**TESTO DELLA PAGINA**
9 marzo 2012

La profezia che si autoavvera

Buongiorno a voi, amici di Educazione Consapevole!

Ieri mattina ho ricevuto un regalo: la visita di una cara amica che è venuta a trovarmi e ha trascorso qualche ora con me, dandomi la possibilità di godere della sua compagnia e di riflettere sul fenomeno della “profezia che si autoavvera”.

Forse qualcuno di voi ne ha già sentito parlare, magari in contesti e situazioni legati alla scaramanzia (“non dire così, che poi succede davvero!” oppure “non dirlo neanche per scherzo, che te la cerchi!”).

Partendo dal presupposto che la profezia che si autoavvera, intesa come fenomeno psicologico e relazionale, nulla ha a che fare con la scaramanzia, possiamo cercare di capire meglio di cosa si tratta.

Io ne ho sentito parlare “correttamente” la prima volta durante una lezione del corso di Psicologia Generale, il primo anno di università. Il buon professor Anolli ci spiegò che la nostra mente ha la capacità di filtrare la realtà che ci si presenta, di modo che tendiamo a vedere alcune cose e ad ignorarne o addirittura respingerne altre
 


Mi ricordo che utilizzò l’esempio degli ultrasuoni e dei raggi infrarossi, che pur esistendo non sono udibili e visibili ad orecchio ed occhio umano, perché il nostro cervello non è in grado di recepirli. Disse che ognuno di noi ha i “propri” ultrasuoni e infrarossi, di modo che dieci persone possono percepire dice cose differenti di fronte ad uno stesso stimolo.

Si trattava di una lezione di Psicologia Generale, stavamo affrontando l’ostico tema della percezione… ma il professor Anolli era anche docente di Psicologia della Comunicazione e non mancava di proporci ragionamenti più ampi e ricchi del dovuto; per cui aggiunse che questo meccanismo della “mente filtrante” poteva avere effetti importanti all’interno delle relazioni tra le persone, orientandole e, a volte, impedendole e distruggendole.

“Si chiama profezia che si autoavvera” – disse – “e funziona così: se io non ti conosco e ci incontriamo, io ti osservo e di te mi giungono una serie di “dati”, di informazioni; alcuni di questi “dati” sono trascurati dalla mia mente perché, per come è strutturata ed impostata, questi dati le risultano, magari, sgraditi. Altri dati, invece, sono colti con enfasi ed attenzione, perché magari evocano sensazioni positive o mi ricordano qualcosa che mi piace. Insomma: la mia mente comincia già a scegliere (ecco l’effetto-filtro) qualcosa di te e “tu” non sei già più “tu” perché nella mia mente si forma pian piano un’immagine di te che è costruita dalla mia mente stessa.

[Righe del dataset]
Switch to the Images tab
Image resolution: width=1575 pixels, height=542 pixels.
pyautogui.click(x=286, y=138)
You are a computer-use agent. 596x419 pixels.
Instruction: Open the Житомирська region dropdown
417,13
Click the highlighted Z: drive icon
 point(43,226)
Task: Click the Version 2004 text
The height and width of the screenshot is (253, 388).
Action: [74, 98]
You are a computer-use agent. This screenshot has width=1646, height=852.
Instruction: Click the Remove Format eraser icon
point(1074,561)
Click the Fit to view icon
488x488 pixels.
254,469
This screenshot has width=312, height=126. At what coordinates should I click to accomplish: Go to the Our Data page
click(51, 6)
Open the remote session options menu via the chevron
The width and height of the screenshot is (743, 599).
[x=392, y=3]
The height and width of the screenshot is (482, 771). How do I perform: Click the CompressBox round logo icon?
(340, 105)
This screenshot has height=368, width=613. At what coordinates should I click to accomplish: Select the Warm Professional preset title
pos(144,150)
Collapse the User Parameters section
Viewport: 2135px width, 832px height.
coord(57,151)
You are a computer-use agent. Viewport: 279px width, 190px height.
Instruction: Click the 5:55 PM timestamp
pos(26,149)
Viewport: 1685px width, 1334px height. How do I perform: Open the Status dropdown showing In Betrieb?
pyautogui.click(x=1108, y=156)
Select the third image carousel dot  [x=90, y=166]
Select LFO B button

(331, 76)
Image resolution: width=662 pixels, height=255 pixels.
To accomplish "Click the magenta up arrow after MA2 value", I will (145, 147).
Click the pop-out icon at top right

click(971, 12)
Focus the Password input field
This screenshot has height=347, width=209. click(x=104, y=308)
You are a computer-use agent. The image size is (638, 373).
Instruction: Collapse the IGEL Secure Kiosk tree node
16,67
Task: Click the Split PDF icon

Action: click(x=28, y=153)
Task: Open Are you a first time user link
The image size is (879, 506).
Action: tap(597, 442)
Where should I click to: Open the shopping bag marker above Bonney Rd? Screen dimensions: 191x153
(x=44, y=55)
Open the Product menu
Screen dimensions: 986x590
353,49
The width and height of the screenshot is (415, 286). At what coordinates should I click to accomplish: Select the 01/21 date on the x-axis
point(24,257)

**ISTRUZIONI**
#1 Citi il brano del testo sulla profezia che si autoavvera che si apre con le parole contenenti "Mi ricordo che" e si chiude con "uno stesso stimolo.".
#2 Riassuma in due frasi il testo sulla profezia che si autoavvera.
#3 Fornisca la continuazione del testo sulla profezia che si autoavvera, a partire dall'ultima frase riportata.

**RISULTATI**
#1
Mi ricordo che utilizzò l’esempio degli ultrasuoni e dei raggi infrarossi, che pur esistendo non sono udibili e visibili ad orecchio ed occhio umano, perché il nostro cervello non è in grado di recepirli. Disse che ognuno di noi ha i “propri” ultrasuoni e infrarossi, di modo che dieci persone possono percepire dice cose differenti di fronte ad uno stesso stimolo.

#2 La visita di una cara amica offre a chi scrive l'occasione di riflettere sulla profezia che si autoavvera, un fenomeno psicologico e relazionale che nulla ha a che fare con la scaramanzia. Durante una lezione di Psicologia Generale, il professor Anolli aveva spiegato che la mente filtra la realtà e che questo meccanismo incide sulle relazioni tra le persone, formando dell'altro un'immagine costruita dalla mente stessa.

#3
Poi, se continuiamo a frequentarci, la mia mente pensa e questi pensieri evocano in me delle emozioni che, a loro volta, mi inducono a produrre nei tuoi confronti certi comportamenti. E con il tempo, specialmente se tra me e te per qualsiasi motivo non c’è “parità” ma “disparità” – perché io sono ad esempio tuo padre o un tuo docente o il tuo ragazzo e la mia posizione ha un effetto relazionale incisivo su di te – i miei comportamenti ti inducono a comportarti in modo da confermare l’immagine di te che la mia mente ha creato e che tenterà di rafforzare nel tempo, per risparmiare risorse ed energie”.

Silenzio in aula, tutti pendenti dalle labbra del professore che ci guardava sperando che qualcuno di noi facesse un commento arguto e sagace… Macchè…

“Per cui” – riprese con un mezzo sospiro il professore, guardandoci in tralice al di sopra degli occhiali poggiati sulla punta del naso – “se io penso che tu sia stupido e sento che non ti apprezzo perché non mi piacciono le persone stupide e mi comporto con te trattandoti da stupido, accade che tu inizierai a comportarti esattamente da stupido e io sarò sempre più convinto di avere ragione e tu ti convincerai di essere… uno stupido. Il problema è che, magari, tu non sei per niente stupido… ma la mia relazione con te ti plasmerà, trasformandoti in qualcuno che confermi l’idea che mi sono fatto di te”.  

Il mio povero compagno di corso seduto in prima fila (scelto da Anolli per fare questo incisivo esempio) era di un color cremisi acceso che poco lasciava all’immaginazione: non ho mai saputo se fosse stupido, ma di sicuro si sentiva un po’ in imbarazzo…

Forse vi state chiedendo cosa sia accaduto ieri tra me e la mia amica per farmi riflettere sulla profezia che si autoavvera: in realtà una cosa semplicissima, addirittura banale. C’entra un criceto russo – e non si tratta di esperimenti alla Skinner (qualche anno fa avevo un altro criceto russo e si chiamava proprio Skinner, ma questa è un’altra storia).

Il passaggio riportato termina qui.